To prevent them from knowing about Sanjeev, Geetha leaks the gas cylinder and causes an explosion which kills her. However, the men survived and escaped, which shatters Sanjeev listening to everything on his phone. Amit and Sathya kill Sripathi, who learns that Sanjeev is inquiring about the attackers. Sripathi's death terrifies Raghupathi's family members, and they stop leaving the house. Sanjeev sends details about the marriage to Raghupati via Sripathi's phone and thus comes as Krishna Prasad to kill the family members responsible for destroying his family.

Present: Shruti is convinced and decides to help Sanjeev by retrieving the cigar formula. They recover the black money locked in a safe by Raghupati's brothers and distribute it to the affected parties. Learning from Chalapathi about Sanjeev's devilish shade and Shruti's abduction, Raghupati collapses with a stroke. A CBI officer tries to catch Sanjeev after the money distribution but in vain. Sanjeev and his colleagues break into the factory to retrieve the formula while Shruti uploads the link to a live broadcast of the operation.

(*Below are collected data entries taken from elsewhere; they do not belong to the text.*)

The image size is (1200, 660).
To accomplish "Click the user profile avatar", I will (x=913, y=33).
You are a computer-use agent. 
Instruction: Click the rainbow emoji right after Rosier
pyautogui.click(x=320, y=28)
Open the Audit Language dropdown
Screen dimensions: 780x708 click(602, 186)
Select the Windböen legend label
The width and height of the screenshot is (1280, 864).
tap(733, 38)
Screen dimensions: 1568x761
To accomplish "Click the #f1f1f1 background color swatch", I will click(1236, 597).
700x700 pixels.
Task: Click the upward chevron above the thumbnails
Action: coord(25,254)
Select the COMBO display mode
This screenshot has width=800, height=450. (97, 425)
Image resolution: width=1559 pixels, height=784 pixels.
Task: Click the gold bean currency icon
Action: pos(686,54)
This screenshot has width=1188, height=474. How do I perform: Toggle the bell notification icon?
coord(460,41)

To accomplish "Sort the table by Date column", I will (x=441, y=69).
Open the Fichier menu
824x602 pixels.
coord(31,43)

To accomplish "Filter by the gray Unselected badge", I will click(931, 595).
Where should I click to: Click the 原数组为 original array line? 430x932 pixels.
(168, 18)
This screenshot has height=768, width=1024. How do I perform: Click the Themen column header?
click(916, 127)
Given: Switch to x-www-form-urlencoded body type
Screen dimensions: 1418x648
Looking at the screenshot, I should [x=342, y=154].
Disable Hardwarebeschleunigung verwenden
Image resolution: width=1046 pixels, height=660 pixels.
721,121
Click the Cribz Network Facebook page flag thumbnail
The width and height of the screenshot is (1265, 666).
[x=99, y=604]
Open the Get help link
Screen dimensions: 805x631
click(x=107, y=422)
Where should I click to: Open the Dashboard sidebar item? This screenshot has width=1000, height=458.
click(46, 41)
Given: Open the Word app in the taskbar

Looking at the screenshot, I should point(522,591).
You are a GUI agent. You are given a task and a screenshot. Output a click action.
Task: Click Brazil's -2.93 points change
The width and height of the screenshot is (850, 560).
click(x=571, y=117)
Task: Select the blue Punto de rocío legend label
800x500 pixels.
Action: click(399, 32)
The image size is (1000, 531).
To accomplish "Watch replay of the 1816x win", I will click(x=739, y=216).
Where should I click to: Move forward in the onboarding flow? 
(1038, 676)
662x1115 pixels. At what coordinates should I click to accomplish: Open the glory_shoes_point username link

A fight leads to Amit, Sathya, and Chalapathi's death, where Sanjeev gets shot by Raghupati, who reveals himself to be the actual creator of the formula and has the formula hidden in his mind through live broadcasts. Everyone learns of Raghupathi's true nature. Sanjeev urges people by saying No Smoking for the last time and then proceeds to jump into the fire along with Raghupati, killing him and blasting the factory. The public is motivated to give up smoking, while the police close the case and declare Sanjeev dead. However, Sanjeev is alive in Bombay after the CBI officer who tried to catch him assures support whenever needed.

== Soundtrack ==

The music was composed by Yuvan Shankar Raja and was released via Aditya Music Company. The audio launch function held on 23 October 2017 at Hyderabad.

Track listing
| No. | Title | Lyrics | Singer(s) | Length |
|---|---|---|---|---|
| 1. | "O Kshanam" | Sri Mani | S. Aishwarya, Deepak | 5:23 |
| 2. | "Adi Lekka" | Ramajogayya Sastry | Revanth | 3:51 |
| 3. | "Aakaasam" | Ramajogayya Sastry | M. L. R. Karthikeyan, S. Aishwarya | 4:00 |
| 4. | "Adhirindhe" | Sri Mani | Geetha Madhuri | 3:41 |
| 5. | "Watch Out For Danger" (Instrumental) |  | Blaaze | 1:57 |
| Total length: |  |  |  | 18:44 |

== Critical reception ==
Oxygen received mixed reviews from critics. Neeshita Nyayapati of The Times of India gave 2/5 stars and wrote "Oxygen is a film with a story and cast that had a lot of potential, if only it was made differently." Manoj Kumar R of The Indian Express gave 2/5 stars and noted that "Except for our common sense, this film can't offend any section of the society." Suresh Kavirayani of Deccan Chronicle gave 2/5 stars and wrote, "Jyothi Krishna's take on the illegal tobacco trade is fresh, but suffers in the narration." Sify wrote, "This Gopichand starrer is like watching two films on a single ticket. Uneven narration is a major issue."